Asked if he had any knowledge of Rue’s alleged plans to place her “friends” in managerial positions, Jenkins declined to comment.
Regarding the obvious disparity between the latest bids to clean up the debris on Pleasant Street, and the initial $5,000 bid he accepted for both the demolition of the old courthouse structure and the removal of its subsequent debris, Jenkins likewise offered no comment. Asked how he felt about the latest bids? “They’re high… very high,” said Jenkins.
Village Code Enforcement Officer James Snowden likewise found the new bids exorbitant.
“These bids are ridiculous,” said Snowden. “Right now we have presented the bids to our attorney [Dennis Lynch]. I’ll tell you, this whole thing has been blown out of proportion by people with ulterior motives.

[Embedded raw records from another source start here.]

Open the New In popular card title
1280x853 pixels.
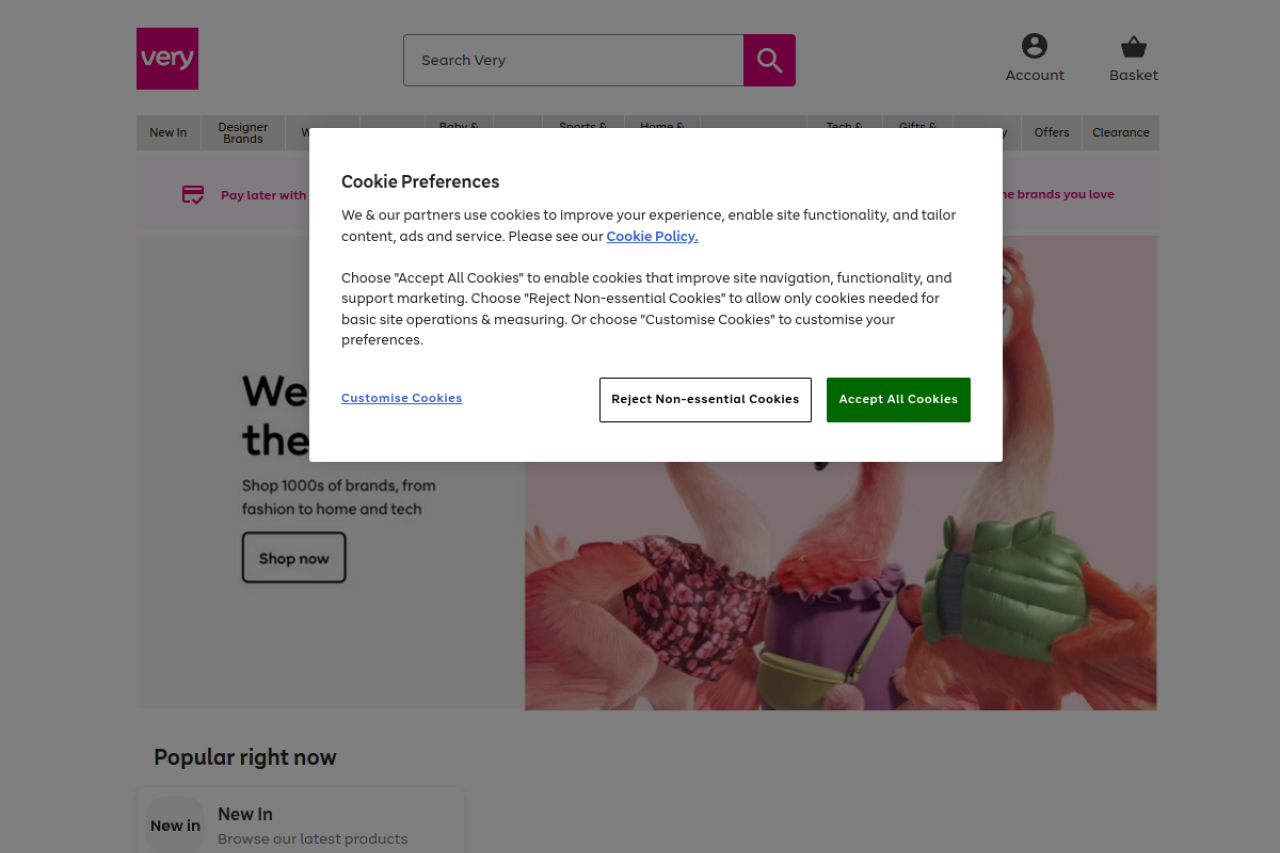(245, 814)
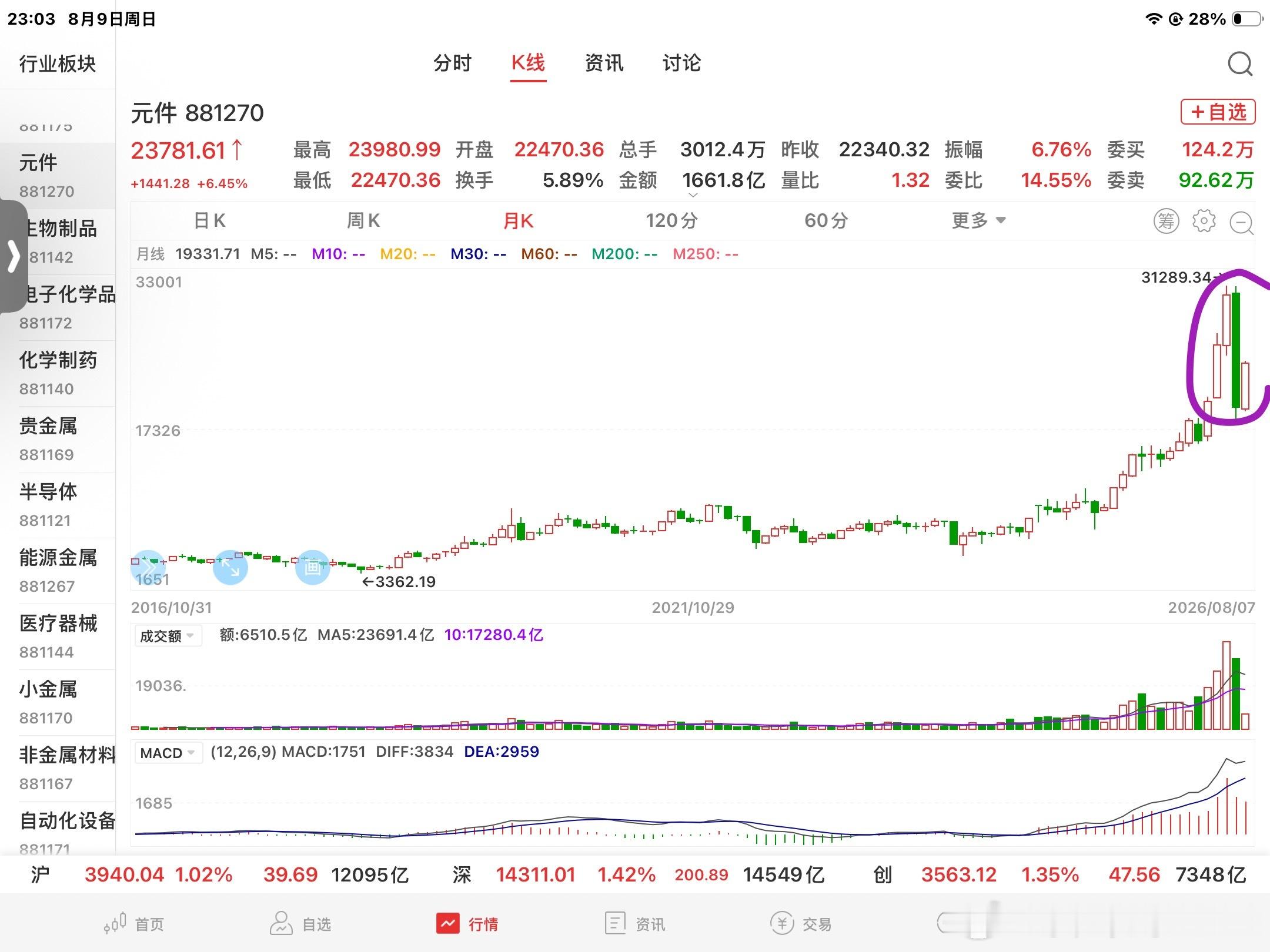This screenshot has width=1270, height=952.
Task: Open the 成交额 indicator dropdown
Action: click(168, 636)
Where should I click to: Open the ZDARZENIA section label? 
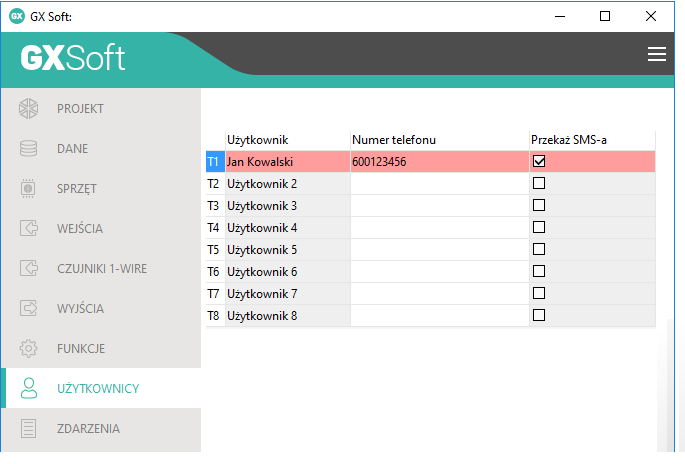tap(88, 428)
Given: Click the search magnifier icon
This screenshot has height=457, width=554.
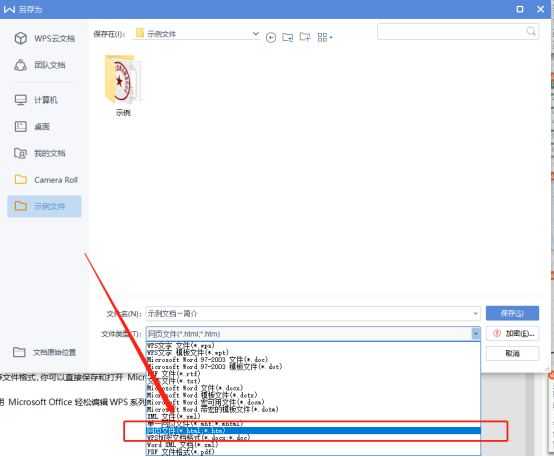Looking at the screenshot, I should pyautogui.click(x=531, y=31).
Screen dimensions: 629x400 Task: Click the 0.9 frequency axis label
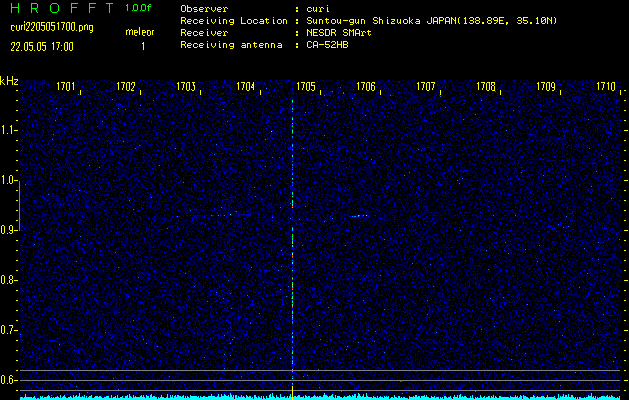coord(9,230)
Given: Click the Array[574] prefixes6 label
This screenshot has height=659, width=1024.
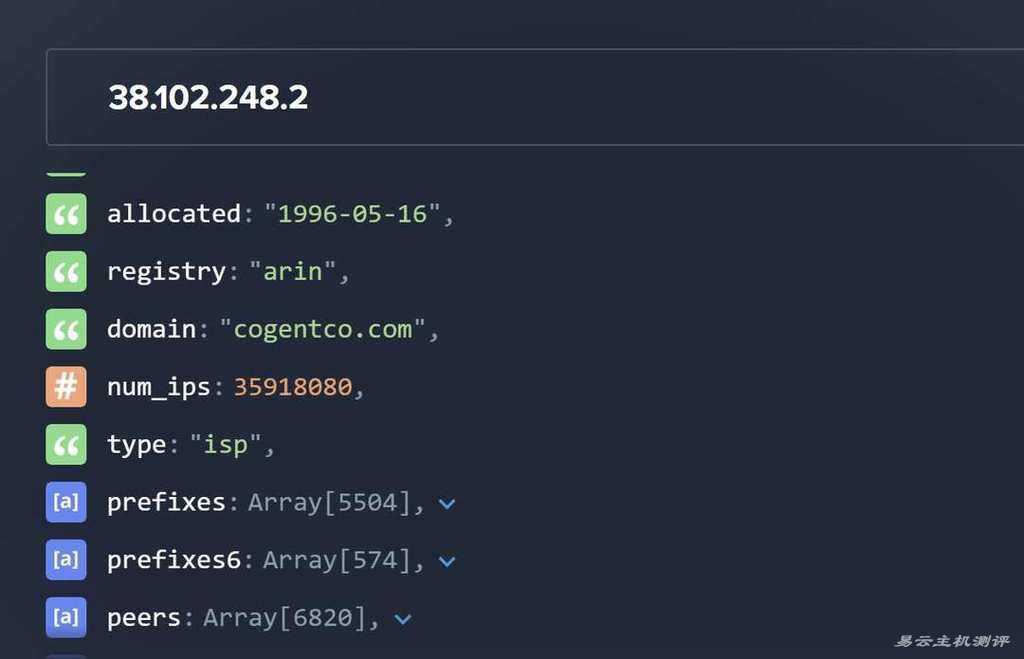Looking at the screenshot, I should [x=337, y=560].
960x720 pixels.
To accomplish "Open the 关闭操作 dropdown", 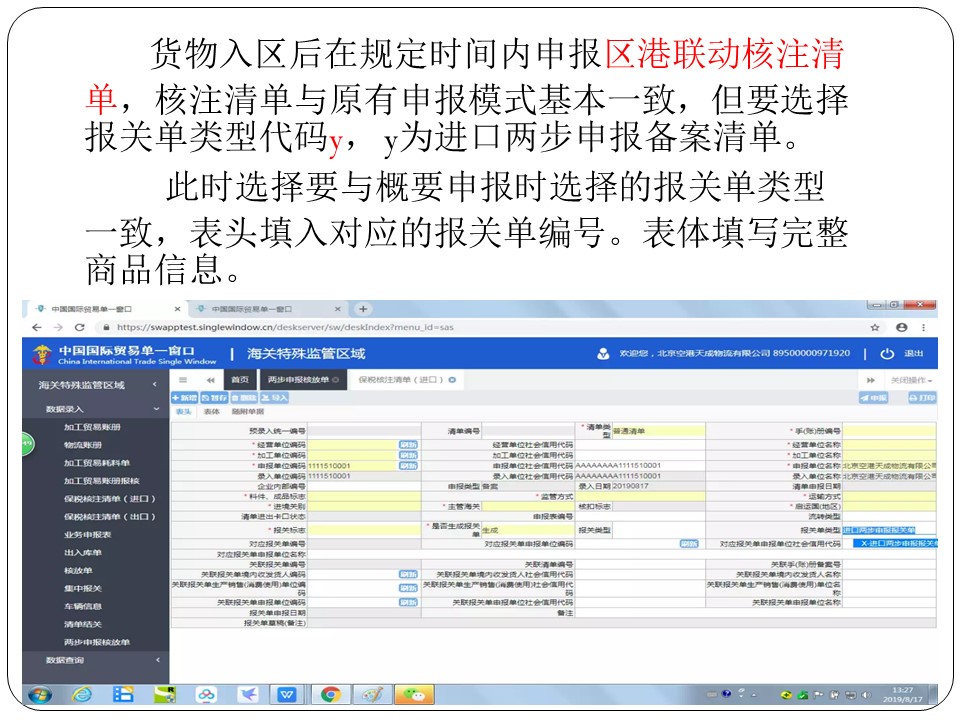I will point(910,380).
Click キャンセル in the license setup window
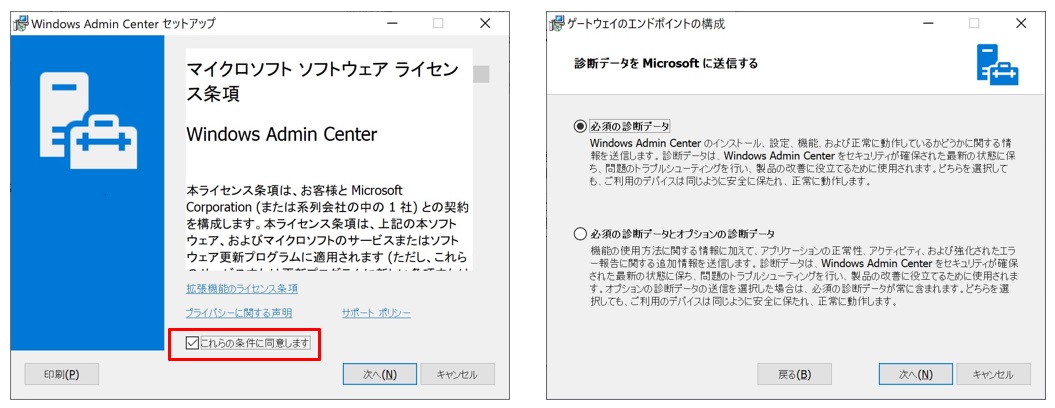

Carmen [Rue] has just made this into a frenzy and now the unions are coming in and forcing out the little guys… it’s wrong.”
Asked if the village had a “Plan B” for the safe removal of the debris, Snowden offered, “We do have an alternate plan. I’m not ready at this time to discuss the plan but we will get that pile moved.”
Village Engineer John Fuller said of the bids, “I think they are indeed high, but the pile is being seen as completely contaminated with asbestos now. Before [the demolition] it was certain components of the structure contained non-friable asbestos. With the demolition of the structure you now cannot differentiate between what is non-friable [safe] and what’s friable [unsafe] so now the entire pile is considered contaminated. It’s just a lot of money all around, but what’s more concerning to me is the disparity between these two competing bids. Usually bids are a lot closer than this.
The village is now left with two options, aside from Snowden’s “alternate plan”: 1.) Open up the project for another round of bids, or 2.) Accept the current, lower $96,000 bid from Specialty Trades.
“I don’t know which way the village is going to go on this,” said Fuller, adding, “I have to sit down with the mayor and the code enforcement officer and have that discussion… either way, though, it’s an unfortunate situation.’
Asked if the proposed youth center to be built at the site of the old courthouse would ever come to fruition, Jenkins said, “The youth center? Yes it is going to be built. My only distraction right now from the youth center and the various other projects I’ve got on tap are people like Carmen Rue. I call for Carmen to work with me and not against me.”